◆ EXERCISE ◆
Write out the lines below exactly as they appear, starting with the line containing "800x754 pixels. How" and going on through the line containing "Looking at the screenshot, I should pos(574,74).".

◆ SOURCE RECORDS ◆
-------------------------
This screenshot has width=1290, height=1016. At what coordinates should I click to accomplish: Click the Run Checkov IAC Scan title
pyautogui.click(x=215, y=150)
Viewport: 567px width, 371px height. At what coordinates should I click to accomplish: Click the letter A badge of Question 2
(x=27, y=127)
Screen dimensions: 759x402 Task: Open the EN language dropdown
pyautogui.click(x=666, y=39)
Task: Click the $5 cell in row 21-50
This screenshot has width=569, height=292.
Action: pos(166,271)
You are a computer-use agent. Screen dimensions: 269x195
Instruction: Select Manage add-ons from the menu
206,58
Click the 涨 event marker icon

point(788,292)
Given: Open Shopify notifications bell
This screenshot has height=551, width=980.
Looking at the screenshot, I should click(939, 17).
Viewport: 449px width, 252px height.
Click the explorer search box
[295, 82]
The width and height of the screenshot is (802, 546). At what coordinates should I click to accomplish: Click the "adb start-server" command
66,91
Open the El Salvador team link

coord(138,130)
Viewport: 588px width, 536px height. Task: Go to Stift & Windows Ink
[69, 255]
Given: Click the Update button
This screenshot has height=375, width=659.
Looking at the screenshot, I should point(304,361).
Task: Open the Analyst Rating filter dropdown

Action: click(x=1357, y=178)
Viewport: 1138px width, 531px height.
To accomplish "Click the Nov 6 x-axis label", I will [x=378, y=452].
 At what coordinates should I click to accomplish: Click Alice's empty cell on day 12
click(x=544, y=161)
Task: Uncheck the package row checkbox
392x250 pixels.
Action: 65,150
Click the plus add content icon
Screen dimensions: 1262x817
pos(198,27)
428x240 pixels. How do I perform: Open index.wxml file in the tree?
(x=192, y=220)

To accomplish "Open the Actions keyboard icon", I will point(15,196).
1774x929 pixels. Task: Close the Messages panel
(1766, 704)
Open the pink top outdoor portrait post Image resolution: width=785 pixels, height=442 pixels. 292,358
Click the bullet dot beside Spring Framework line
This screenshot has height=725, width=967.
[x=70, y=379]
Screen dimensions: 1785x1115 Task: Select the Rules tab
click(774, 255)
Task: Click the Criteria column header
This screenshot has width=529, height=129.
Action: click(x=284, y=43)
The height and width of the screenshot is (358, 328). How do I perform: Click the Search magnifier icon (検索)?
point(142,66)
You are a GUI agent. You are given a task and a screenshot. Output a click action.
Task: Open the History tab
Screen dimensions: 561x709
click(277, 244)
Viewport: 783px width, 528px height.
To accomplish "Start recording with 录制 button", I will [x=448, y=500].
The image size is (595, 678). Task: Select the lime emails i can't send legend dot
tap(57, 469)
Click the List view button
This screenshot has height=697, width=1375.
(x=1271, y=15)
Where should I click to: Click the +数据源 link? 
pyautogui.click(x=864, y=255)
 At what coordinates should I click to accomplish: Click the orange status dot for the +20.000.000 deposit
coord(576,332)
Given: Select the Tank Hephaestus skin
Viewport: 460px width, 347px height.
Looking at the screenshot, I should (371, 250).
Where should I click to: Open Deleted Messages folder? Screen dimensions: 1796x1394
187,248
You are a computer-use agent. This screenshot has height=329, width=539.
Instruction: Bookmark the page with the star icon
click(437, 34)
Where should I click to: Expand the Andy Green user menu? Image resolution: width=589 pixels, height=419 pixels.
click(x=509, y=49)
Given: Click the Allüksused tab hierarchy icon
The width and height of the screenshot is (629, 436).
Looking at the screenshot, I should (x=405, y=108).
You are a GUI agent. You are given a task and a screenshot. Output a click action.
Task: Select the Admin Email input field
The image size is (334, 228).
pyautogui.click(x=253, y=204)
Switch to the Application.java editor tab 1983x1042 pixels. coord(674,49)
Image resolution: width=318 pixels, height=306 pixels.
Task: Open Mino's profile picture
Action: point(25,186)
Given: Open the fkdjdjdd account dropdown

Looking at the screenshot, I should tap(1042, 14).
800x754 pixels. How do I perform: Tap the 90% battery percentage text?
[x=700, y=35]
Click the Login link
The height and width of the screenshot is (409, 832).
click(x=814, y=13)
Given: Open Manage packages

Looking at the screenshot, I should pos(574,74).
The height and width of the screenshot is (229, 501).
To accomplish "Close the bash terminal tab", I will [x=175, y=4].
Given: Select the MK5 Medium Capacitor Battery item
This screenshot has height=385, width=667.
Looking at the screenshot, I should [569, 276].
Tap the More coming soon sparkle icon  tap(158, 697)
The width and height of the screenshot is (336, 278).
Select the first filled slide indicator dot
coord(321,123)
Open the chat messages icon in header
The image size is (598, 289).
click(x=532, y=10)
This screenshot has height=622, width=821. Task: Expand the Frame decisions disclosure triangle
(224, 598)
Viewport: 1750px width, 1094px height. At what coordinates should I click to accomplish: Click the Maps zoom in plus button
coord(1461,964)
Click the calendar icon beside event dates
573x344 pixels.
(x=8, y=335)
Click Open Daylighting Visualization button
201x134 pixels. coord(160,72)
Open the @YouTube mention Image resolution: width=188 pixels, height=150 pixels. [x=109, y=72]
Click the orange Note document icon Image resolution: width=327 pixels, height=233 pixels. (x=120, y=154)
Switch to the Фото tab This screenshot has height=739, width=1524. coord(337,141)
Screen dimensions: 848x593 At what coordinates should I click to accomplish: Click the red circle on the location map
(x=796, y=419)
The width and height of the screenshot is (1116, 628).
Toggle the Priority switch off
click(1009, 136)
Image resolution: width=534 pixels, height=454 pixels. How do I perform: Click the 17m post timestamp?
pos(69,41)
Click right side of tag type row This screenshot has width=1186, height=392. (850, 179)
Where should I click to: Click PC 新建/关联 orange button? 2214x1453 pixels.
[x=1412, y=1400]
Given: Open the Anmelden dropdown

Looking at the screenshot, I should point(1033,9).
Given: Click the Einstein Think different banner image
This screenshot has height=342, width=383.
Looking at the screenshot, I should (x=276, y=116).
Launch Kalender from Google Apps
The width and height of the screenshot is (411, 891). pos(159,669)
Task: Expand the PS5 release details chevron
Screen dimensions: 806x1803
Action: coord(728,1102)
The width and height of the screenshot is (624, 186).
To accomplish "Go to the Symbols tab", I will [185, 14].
-------------------------
◆ WRITTEN REPLY ◆
800x754 pixels. How do I perform: Tap the 90% battery percentage text?
[x=700, y=35]
Click the Login link
The height and width of the screenshot is (409, 832).
click(x=814, y=13)
Given: Open Manage packages

Looking at the screenshot, I should pos(574,74).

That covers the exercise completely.